New South Wales is getting ready to suffer some sweltering conditions, with Sydney’s west expecting to see temperatures reach the early-40s, and this Sunday likely to be the hottest November day in five years. But it’s South Australia that’s going to be hit with the brunt of it, with the far north town of Tarcoola getting ready to reach nearly 49C.
For Queensland, the heatwave is expected to kick off on Friday in the west, before spreading across the southern interior over the weekend and reaching the south-east coast by Monday – all before the first day of summer even arrives. And records could tumble as temperatures are expected to reach the mid-40s in many areas throughout the state.
#Queensland braces for another #Heatwave, starting in the west tomorrow, spreading across the southern interior this weekend and reaching the southeast coast by Monday.
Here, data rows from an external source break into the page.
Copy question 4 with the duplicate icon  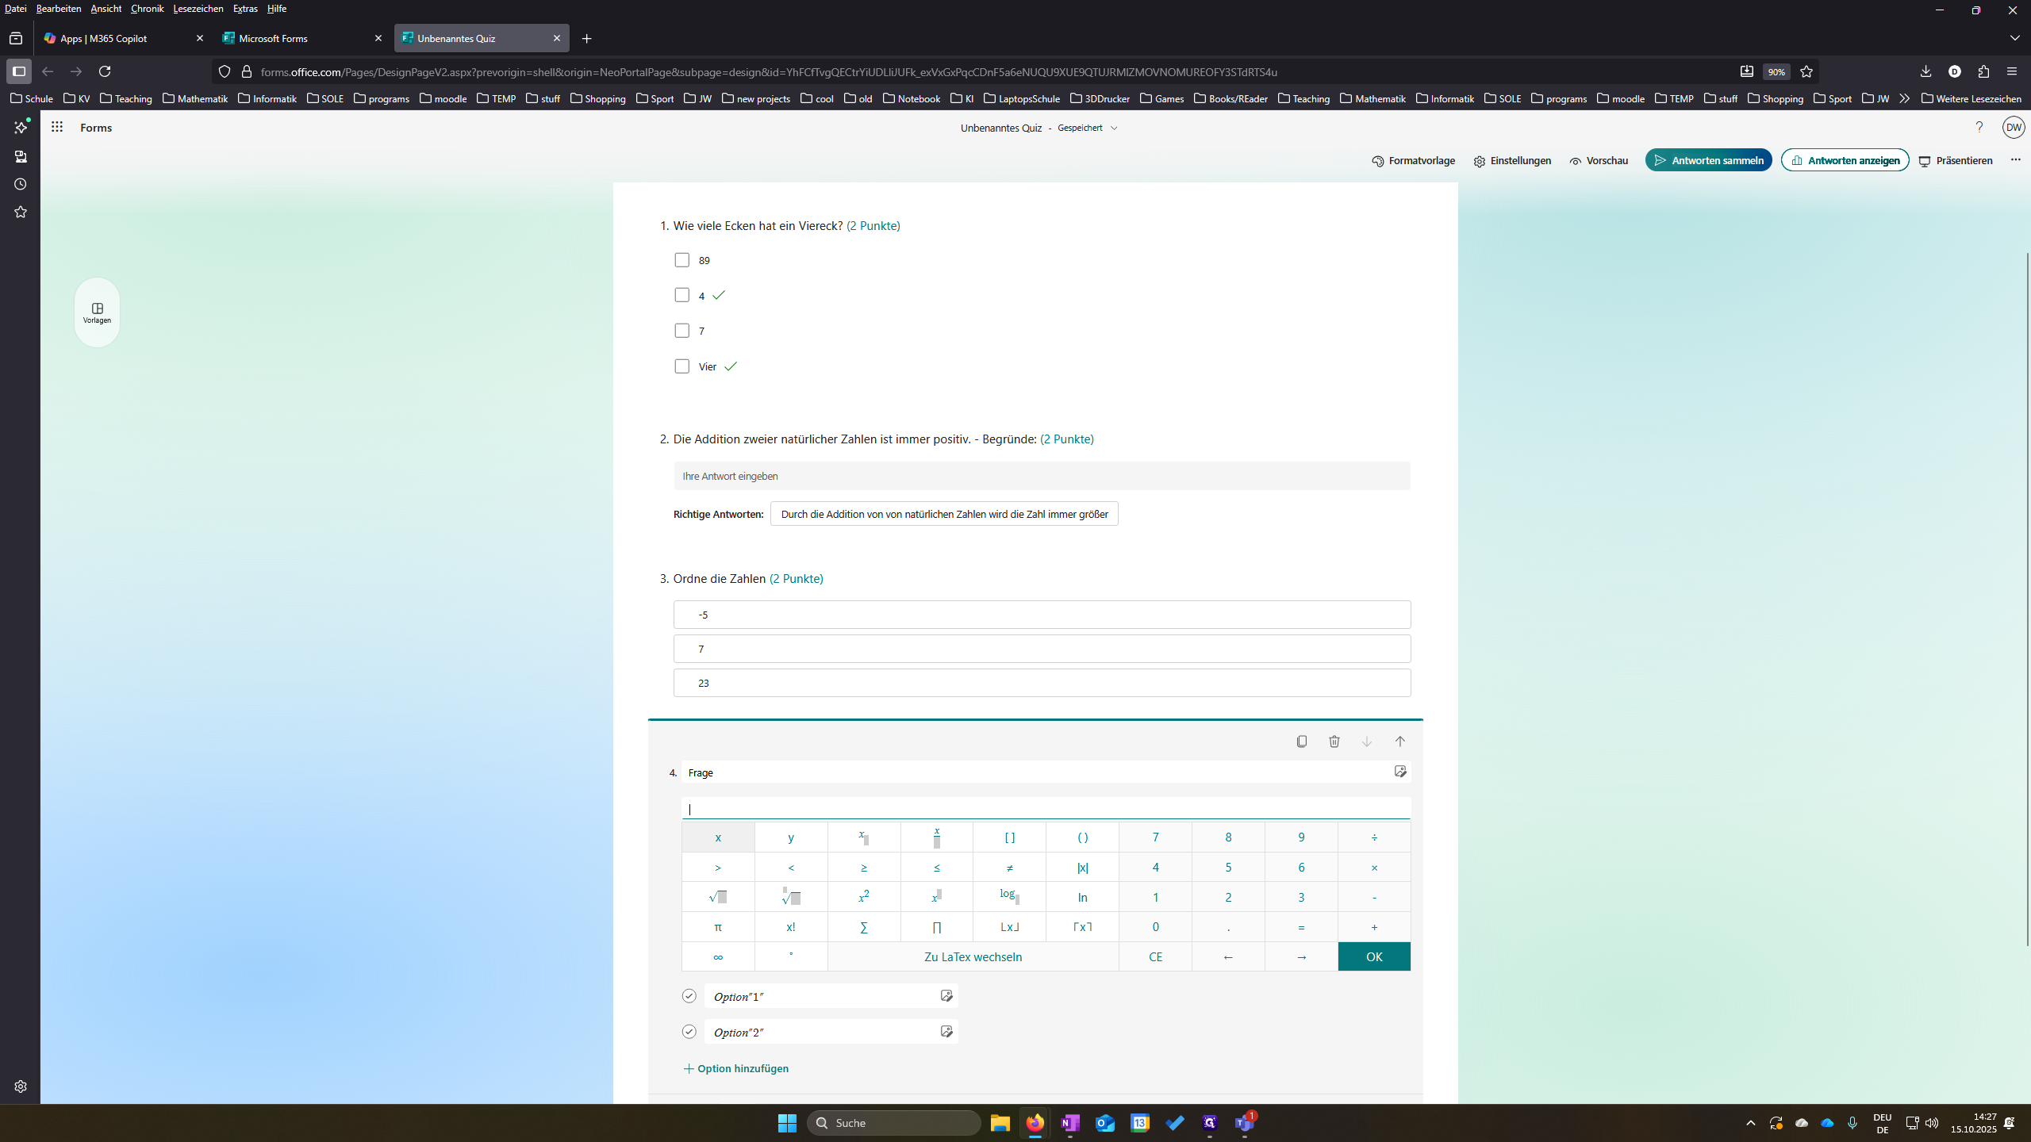tap(1302, 742)
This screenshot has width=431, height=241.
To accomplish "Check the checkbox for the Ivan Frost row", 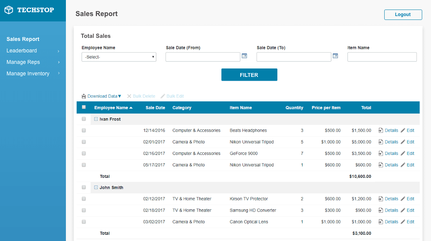I will [84, 119].
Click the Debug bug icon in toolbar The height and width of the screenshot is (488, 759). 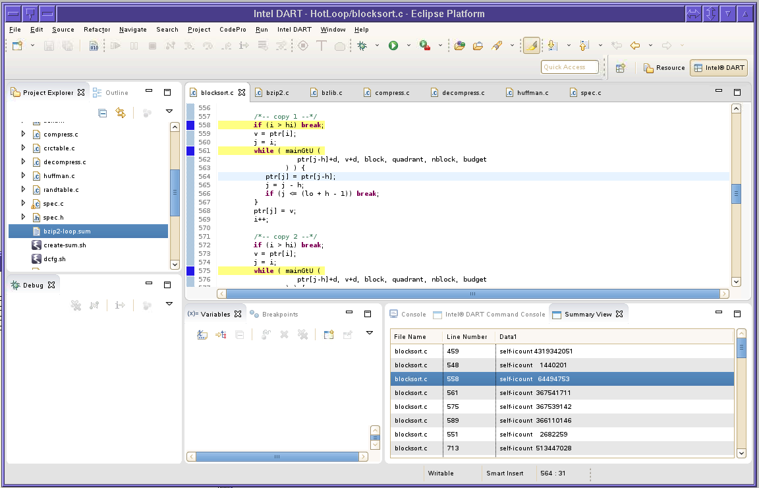[x=362, y=46]
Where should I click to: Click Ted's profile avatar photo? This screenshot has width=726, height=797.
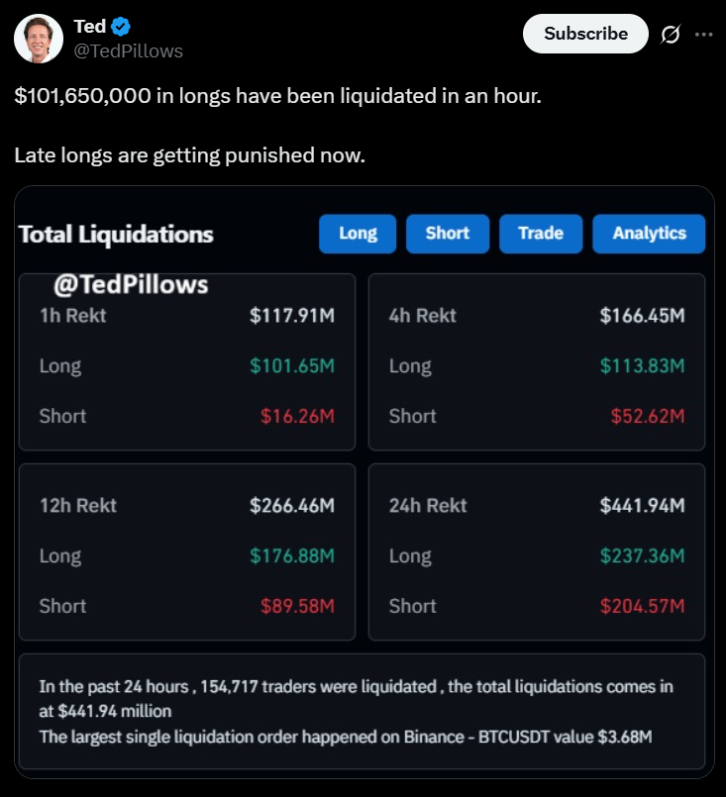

Records could tumble as temperatures reach the mid 40s. For details visit https://t.co/qiOcreXC3v. #QldWeather pic.twitter.com/z0s4Wm4gdu
— Bureau of Meteorology, Queensland (@BOM_Qld) November 25, 2020
Dean Narramore, national meteorologist from the Bureau of Meteorology (BOM), spoke to Channel Nine’s Today on Thursday, saying that the heatwave has been crawling across the country for a few days now, with temperatures in the mid-40s being recorded just hours east of Perth earlier this week.
“The sun has been baking the air across much of inland Australia over the last few days,” he said. “(It’s) moving to South Australia today, it will heat up even further on Thursday and as the trough system moves across the country, it is going to drag the heat through central Australia and into eastern and south-eastern parts of the country in the coming days.”
Narramore added that relief in the form of heavy rain will soon be on its way to help cool everyone off, but people might have to wait a while to feel its full effects.
“We will see the monsoon trough come in and that’s later towards December,” he said. “Even if you have a cooler summer, you will have bursts of heat on and off during the spring and summer season. We should see rains increase across the tropical north towards the end of the year, and widespread showers and storms across the country as we move into the early parts of next year.”
The news comes after Australians were warned by leading experts at the CSIRO and BOM that the next two years are due to see an increase in extreme weather conditions, including hotter days and longer, more severe bushfire seasons. The warning was mentioned in the biennial ‘State of the Climate’ report, which also said the national climate is expected to continue to get warmer and sea levels will continue to rise.